(Dataset entries)
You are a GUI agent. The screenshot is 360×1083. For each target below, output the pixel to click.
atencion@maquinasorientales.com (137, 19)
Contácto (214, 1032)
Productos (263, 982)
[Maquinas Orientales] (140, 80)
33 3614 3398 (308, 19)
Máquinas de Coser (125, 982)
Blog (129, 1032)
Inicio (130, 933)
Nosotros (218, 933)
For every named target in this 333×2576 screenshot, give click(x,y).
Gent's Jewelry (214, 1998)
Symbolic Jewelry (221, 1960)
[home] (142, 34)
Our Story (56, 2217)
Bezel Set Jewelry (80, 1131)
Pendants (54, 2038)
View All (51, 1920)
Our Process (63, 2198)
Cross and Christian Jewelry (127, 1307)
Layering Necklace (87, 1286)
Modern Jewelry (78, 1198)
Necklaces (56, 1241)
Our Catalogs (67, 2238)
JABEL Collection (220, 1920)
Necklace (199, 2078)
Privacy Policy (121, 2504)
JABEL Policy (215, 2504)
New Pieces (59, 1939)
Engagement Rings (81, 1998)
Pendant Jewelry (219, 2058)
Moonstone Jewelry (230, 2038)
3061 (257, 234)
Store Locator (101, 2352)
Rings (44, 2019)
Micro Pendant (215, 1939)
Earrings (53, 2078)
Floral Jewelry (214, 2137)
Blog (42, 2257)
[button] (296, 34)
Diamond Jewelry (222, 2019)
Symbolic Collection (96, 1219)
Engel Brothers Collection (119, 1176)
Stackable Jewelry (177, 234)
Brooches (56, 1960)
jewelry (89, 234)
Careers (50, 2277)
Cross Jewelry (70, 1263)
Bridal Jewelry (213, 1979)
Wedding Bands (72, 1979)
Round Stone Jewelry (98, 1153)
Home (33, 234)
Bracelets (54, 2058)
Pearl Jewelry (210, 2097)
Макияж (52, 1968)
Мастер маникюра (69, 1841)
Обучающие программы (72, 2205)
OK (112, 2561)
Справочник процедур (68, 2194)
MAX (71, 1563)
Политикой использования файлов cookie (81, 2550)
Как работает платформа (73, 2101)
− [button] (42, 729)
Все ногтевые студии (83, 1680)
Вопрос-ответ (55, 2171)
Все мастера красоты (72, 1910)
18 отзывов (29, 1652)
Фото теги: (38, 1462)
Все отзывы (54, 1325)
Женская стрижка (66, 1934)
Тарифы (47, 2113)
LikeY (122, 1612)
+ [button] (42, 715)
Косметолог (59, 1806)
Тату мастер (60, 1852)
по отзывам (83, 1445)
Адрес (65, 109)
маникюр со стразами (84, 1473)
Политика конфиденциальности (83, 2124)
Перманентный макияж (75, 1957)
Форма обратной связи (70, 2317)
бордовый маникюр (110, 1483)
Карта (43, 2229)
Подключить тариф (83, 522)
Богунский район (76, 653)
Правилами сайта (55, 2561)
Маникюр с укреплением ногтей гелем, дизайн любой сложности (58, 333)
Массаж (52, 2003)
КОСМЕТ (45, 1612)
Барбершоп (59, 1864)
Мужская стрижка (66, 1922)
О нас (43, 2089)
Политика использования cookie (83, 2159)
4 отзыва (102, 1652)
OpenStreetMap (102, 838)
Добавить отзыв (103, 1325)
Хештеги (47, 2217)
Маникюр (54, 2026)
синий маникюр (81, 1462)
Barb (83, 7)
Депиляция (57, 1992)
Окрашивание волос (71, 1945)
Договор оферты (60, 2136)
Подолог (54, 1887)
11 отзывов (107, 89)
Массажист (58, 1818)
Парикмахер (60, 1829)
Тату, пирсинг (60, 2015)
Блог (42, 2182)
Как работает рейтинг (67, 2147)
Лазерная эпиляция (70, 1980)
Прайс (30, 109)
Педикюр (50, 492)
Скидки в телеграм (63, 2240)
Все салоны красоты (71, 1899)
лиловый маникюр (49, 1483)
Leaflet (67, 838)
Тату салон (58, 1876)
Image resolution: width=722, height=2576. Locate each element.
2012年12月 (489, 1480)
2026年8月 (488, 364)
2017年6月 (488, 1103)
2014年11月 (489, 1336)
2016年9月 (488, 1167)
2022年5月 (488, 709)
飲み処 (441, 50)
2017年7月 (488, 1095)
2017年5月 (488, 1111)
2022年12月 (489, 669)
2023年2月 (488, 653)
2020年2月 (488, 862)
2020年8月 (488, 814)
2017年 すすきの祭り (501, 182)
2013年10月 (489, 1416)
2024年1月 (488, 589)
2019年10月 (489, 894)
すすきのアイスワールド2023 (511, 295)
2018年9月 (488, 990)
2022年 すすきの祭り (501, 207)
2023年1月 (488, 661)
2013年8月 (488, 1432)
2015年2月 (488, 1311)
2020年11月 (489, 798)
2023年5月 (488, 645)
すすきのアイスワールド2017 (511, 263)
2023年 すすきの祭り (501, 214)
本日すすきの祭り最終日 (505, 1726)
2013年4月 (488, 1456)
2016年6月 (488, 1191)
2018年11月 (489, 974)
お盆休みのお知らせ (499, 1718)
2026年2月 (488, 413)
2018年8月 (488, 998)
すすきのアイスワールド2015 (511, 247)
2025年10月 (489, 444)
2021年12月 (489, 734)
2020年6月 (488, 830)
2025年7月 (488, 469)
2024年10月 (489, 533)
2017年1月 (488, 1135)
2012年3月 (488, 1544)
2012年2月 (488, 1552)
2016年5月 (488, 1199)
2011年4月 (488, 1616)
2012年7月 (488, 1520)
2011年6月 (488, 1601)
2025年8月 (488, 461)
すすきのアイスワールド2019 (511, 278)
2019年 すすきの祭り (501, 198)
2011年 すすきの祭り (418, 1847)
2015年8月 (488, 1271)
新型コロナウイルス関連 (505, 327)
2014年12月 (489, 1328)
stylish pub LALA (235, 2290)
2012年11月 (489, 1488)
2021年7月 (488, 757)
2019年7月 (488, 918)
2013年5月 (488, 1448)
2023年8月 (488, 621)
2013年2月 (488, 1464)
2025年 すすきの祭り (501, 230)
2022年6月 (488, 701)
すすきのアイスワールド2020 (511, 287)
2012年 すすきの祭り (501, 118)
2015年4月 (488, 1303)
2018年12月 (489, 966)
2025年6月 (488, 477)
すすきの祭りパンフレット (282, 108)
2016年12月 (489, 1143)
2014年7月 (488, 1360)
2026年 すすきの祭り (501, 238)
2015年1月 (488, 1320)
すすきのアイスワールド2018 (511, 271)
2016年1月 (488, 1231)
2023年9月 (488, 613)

• [Work required]
Will you return exactly the lines above from the one with "Brooches (56, 1960)" down to the one with "Обучающие программы (72, 2205)", counting both as part of the range?

• [Solution below]
Brooches (56, 1960)
jewelry (89, 234)
Careers (50, 2277)
Cross Jewelry (70, 1263)
Bridal Jewelry (213, 1979)
Wedding Bands (72, 1979)
Round Stone Jewelry (98, 1153)
Home (33, 234)
Bracelets (54, 2058)
Pearl Jewelry (210, 2097)
Макияж (52, 1968)
Мастер маникюра (69, 1841)
Обучающие программы (72, 2205)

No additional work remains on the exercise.